Economía de la felicidad
Tales visiones críticas del PIB como medida del bienestar social alumbraron durante esta última década la llamada 'Economía de la felicidad', popularizada en 2005 por el respetado economista británico Richard Layard en su libro Happiness. Lessons from a New Science. También llevaron a que la OCDE lanzara en 2004 el llamado World Forum on Statistics, Knowledge and Policy e impulsara en 2007 la 'Declaración de Estambul', que instó a todos los países miembros y a sus institutos de estadística a "llevar a cabo la medición del progreso social, yendo más allá de medidas económicas convencionales, como el PIB per cápita".
El presidente Sarkozy hizo suyas tales ideas, y en enero de 2008, tras subrayar "la brecha creciente entre el progreso que muestran las estadísticas y las dificultades crecientes que experimentan los franceses en su vida cotidiana", encomendó a una comisión, dirigida por el premio Nobel Joseph Stiglitz, que estudiara esa brecha.

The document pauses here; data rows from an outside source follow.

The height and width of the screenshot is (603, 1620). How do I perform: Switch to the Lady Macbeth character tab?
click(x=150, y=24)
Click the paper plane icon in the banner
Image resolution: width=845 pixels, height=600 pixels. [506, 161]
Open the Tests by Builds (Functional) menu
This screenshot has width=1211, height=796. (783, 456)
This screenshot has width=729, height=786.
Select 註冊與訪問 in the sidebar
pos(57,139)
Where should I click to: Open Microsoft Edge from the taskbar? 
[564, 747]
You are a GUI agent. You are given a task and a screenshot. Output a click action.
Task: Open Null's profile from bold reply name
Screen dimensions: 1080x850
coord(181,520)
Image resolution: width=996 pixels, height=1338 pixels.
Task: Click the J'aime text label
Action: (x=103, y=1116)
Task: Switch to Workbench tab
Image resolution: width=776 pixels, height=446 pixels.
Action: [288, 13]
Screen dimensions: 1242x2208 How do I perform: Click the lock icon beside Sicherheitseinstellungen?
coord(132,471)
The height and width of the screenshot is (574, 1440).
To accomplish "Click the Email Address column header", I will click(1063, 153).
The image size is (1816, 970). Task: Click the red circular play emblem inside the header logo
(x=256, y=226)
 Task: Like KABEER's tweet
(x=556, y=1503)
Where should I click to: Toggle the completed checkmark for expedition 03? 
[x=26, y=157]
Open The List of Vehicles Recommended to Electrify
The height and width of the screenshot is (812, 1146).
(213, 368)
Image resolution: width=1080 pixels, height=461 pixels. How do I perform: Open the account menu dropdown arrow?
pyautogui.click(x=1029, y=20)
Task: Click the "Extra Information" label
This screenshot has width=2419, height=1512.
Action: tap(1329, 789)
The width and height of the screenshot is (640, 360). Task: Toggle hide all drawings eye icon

El Informe Stiglitz, publicado el pasado septiembre, concibe el bienestar social como una variable con ocho grandes dimensiones, que además de los estándares materiales de vida (medidos por la renta, el consumo y la riqueza) contiene otras siete dimensiones: la salud, la educación, el trabajo y otras actividades personales, la participación política y buen gobierno (polítical voice and governance), las relaciones y conexiones sociales entre los ciudadanos (esto es, el 'capital social'), las condiciones medioambientales, presentes y futuras, y, en fin, la inseguridad, tanto económica como física.